Polycystic Ovarian Syndrome
Polycystic ovarian syndrome (PCOS) is a common endocrine disorder affecting 12-18% of women of reproductive age in Australia. It is one of the most common causes of female infertility. PCOS is characterised by a hormonal imbalance causing enlarged ovaries containing multiple cysts or follicles, with “multiple” being 12 or more follicles on each ovary. This results in problems with ovulation, including problems with the normal growth and release of eggs from the ovaries.
Who is at risk?
PCOS is most common in women of childbearing age, and is rare in post-menopausal women.
While the exact cause of PCOS is unknown, there are certain associations which appear to be involved in the risk of developing PCOS.
- Genetics: Women with a family history of PCOS are at a higher risk of developing it themselves.
- Insulin: Excessive insulin production, which occurs when a person is insulin-resistant, is present in a large proportion of women with PCOS. Insulin resistance can be genetic or the result of being overweight, or a combination of the two.
The symptoms of polycystic ovarian syndrome vary from person to person and depend upon the nature and severity of the condition. Symptoms can be broken down into four categories:
Periods & fertility:
- No periods or periods that are irregular, infrequent and/or heavy
- Immature eggs and lack of ovulation
- Multiple ovarian cysts
- Infertility or subfertility
Hair & skin
- Excess facial and/or body hair
- Scalp hair loss
- Darkened patches of skin
Mental & emotional health
- Mood changes
- Sleep apnoea
These symptoms individually or in small groups can indicate a variety of conditions; however, if you experience multiple symptoms listed above or suspect endometriosis, ask your doctor to investigate.
The diagnosis of polycystic ovarian syndrome involves taking a complete medical and family history, conducting a pelvic examination, undergoing pelvic imaging (ultrasound), and blood tests to detect hormone levels and in some cases glucose and cholesterol levels.
If severe endometriosis is suspected definitive diagnosis can be made through keyhole surgery where samples of extrauterine cell growth are taken and assessed in a lab to determine whether they are endometrium.
The treatment of polycystic ovarian syndrome is based on the symptoms and individual concerns such as infertility, irregular menstrual cycle, acne or obesity.
Both medications and surgical treatment can be used for the management of PCOS.
Infertility may be treated by fertility therapy, such as the prescription of ovulation-inducing drugs.
Oral contraceptives may be prescribed for the management of irregular menstrual cycles.
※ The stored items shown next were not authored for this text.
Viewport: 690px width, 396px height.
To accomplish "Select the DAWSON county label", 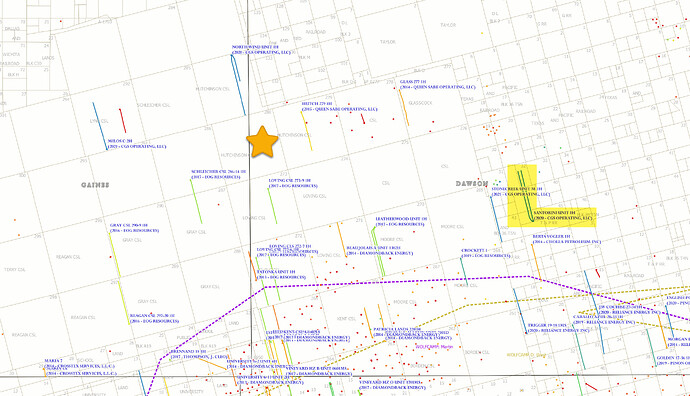I will 472,183.

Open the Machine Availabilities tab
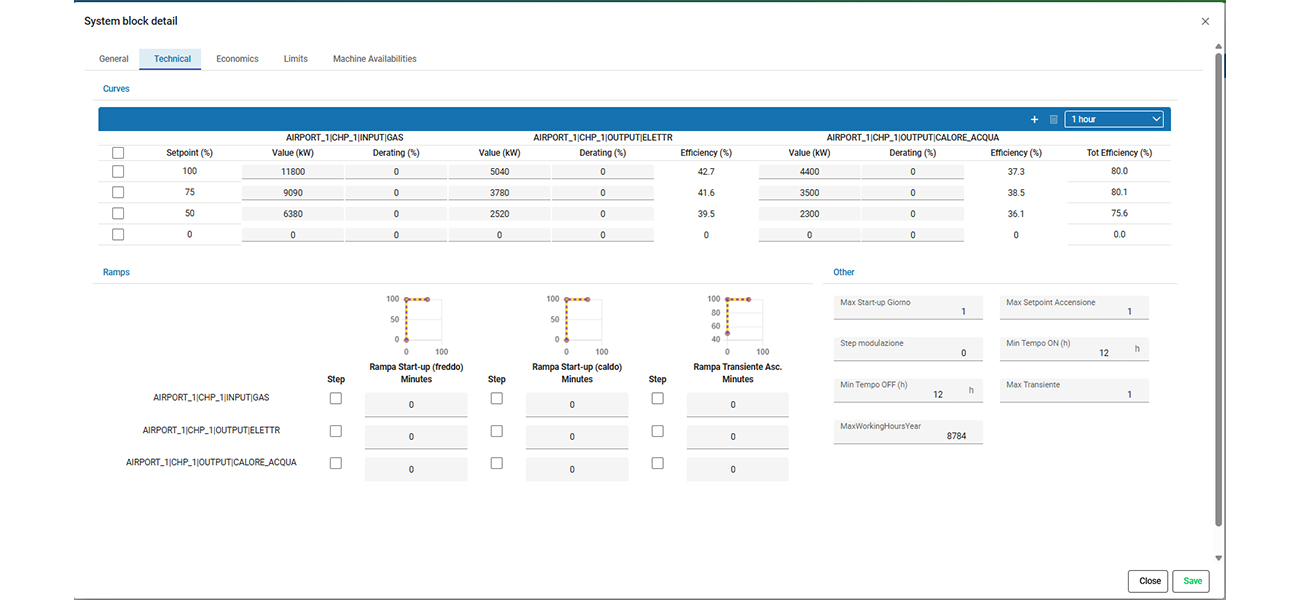click(x=375, y=59)
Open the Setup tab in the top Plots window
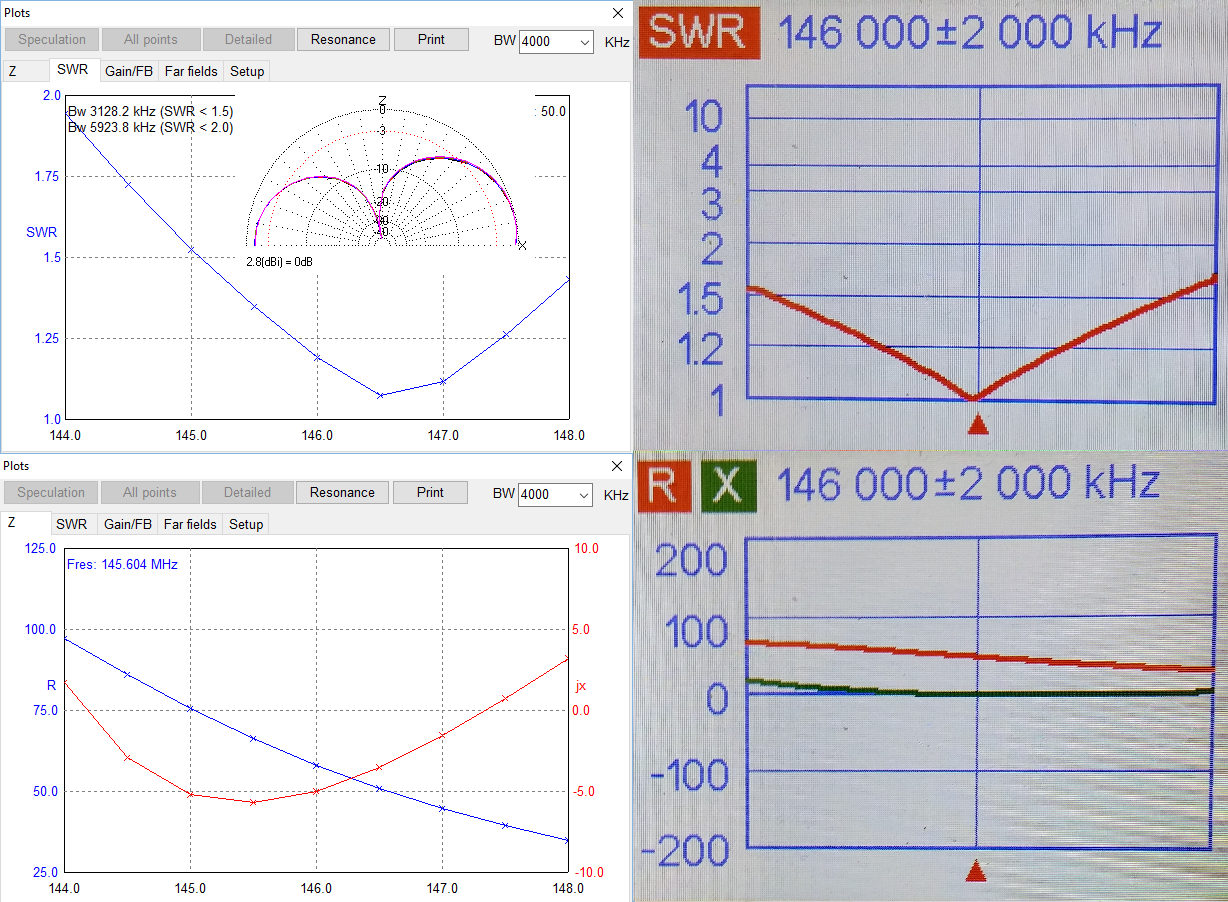1228x902 pixels. tap(247, 71)
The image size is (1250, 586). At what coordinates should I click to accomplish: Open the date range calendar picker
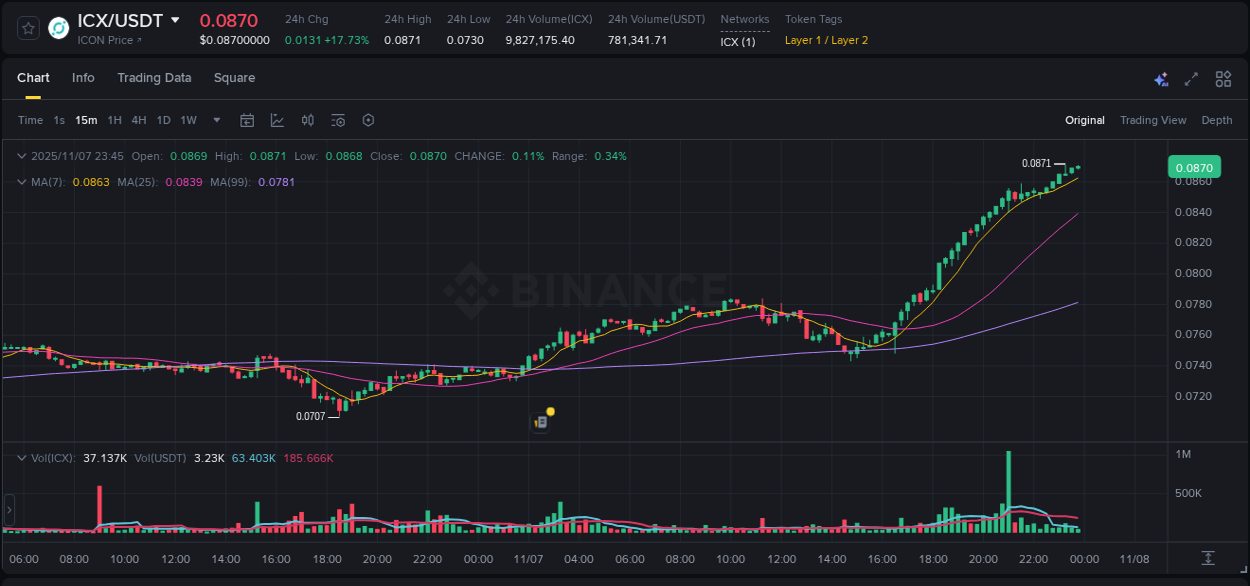click(247, 120)
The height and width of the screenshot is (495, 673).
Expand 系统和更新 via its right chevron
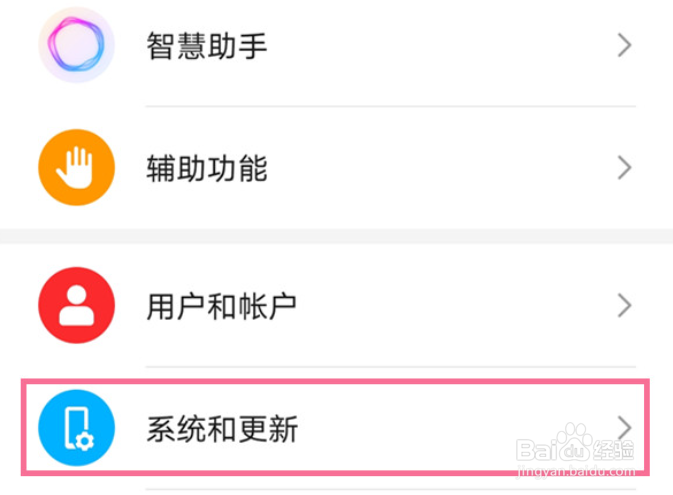click(x=624, y=428)
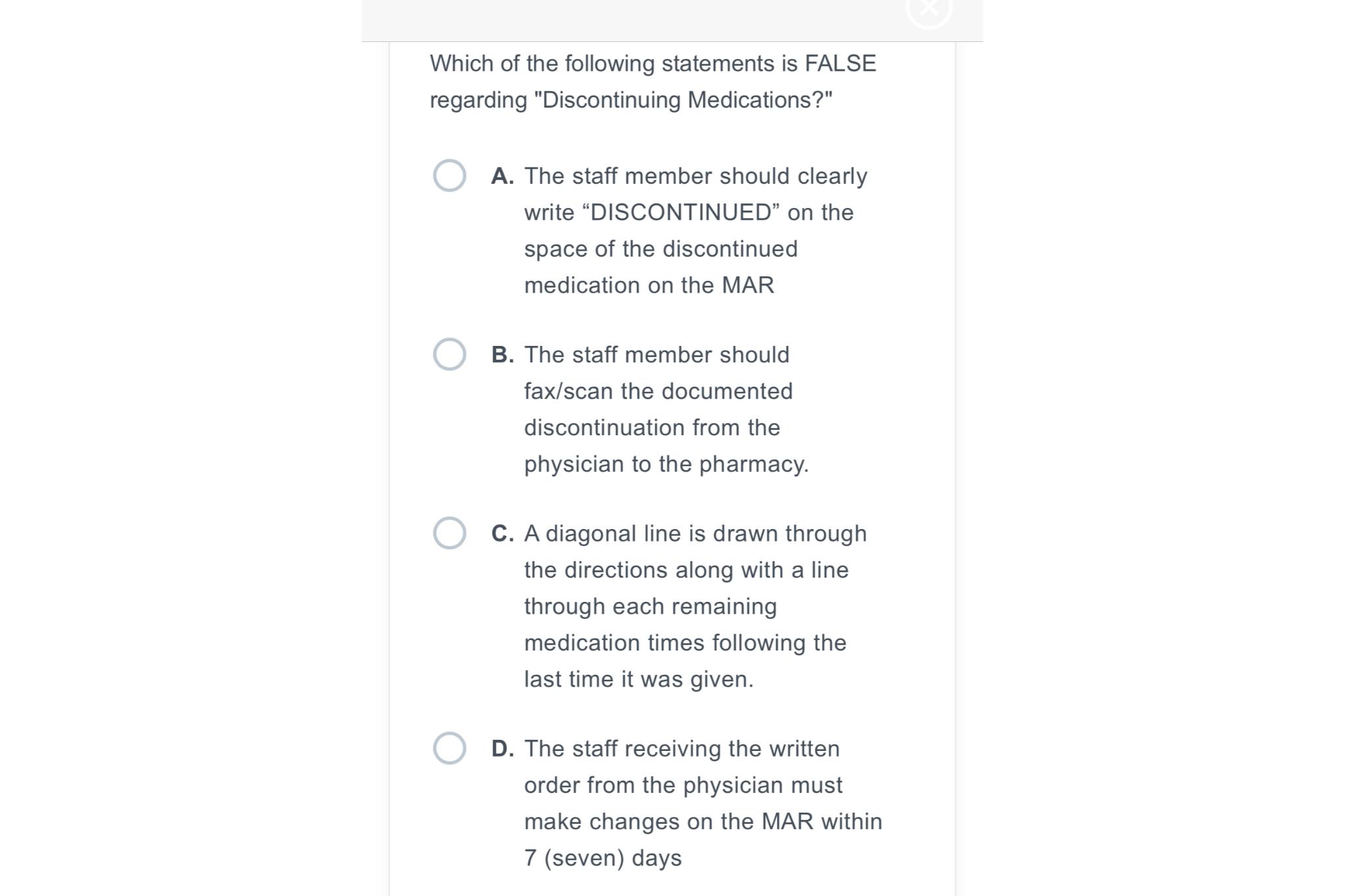Click the bold letter D label

tap(504, 748)
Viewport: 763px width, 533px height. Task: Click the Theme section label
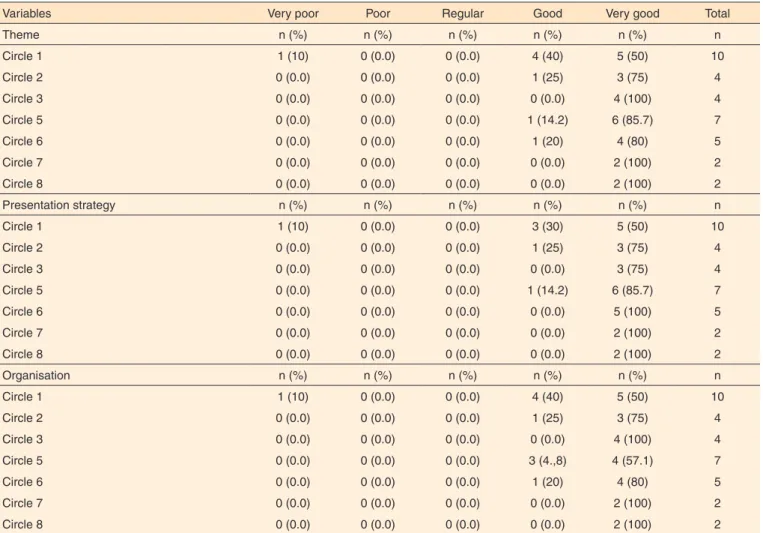pyautogui.click(x=21, y=35)
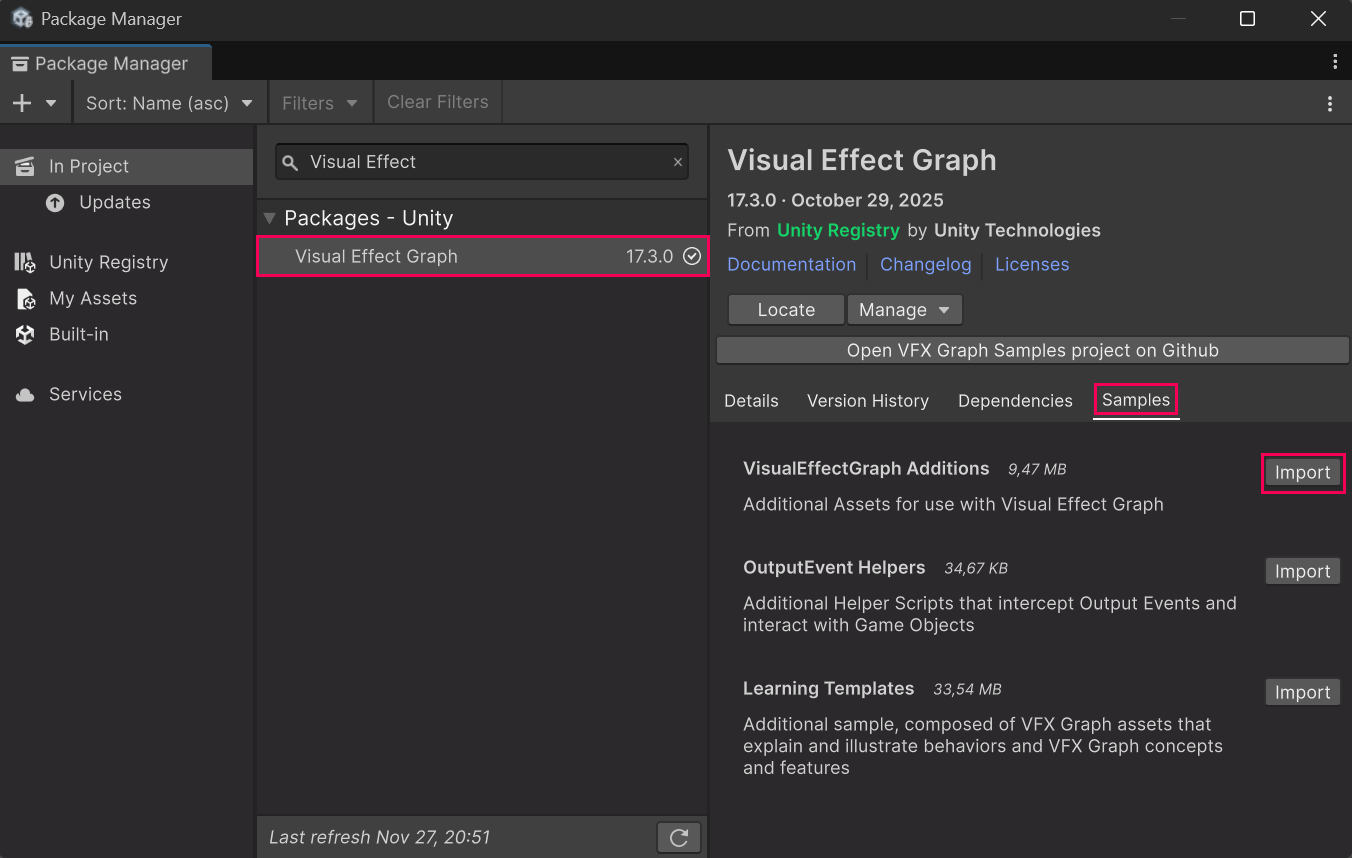Switch to the Version History tab
1352x858 pixels.
(x=867, y=401)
Oral contraceptives effectively reduce the level of male hormone and are also effective in reducing excessive body hair growth.
Lifestyle modifications and anti-diabetic medications may be prescribed for the management or prevention of insulin resistance, obesity and diabetes mellitus.
Surgery may be recommended in patients who do not respond to medications. Laparoscopic ovarian drilling, an outpatient surgical procedure, may be used to treat the condition and induce ovulation.
Patients with polycystic ovarian syndrome frequently develop other serious medical conditions such as diabetes mellitus, cardiovascular diseases, pregnancy induced high blood pressure (pre-eclampsia), miscarriage or premature delivery. These patients are also at risk of uterine cancer, anxiety or depression.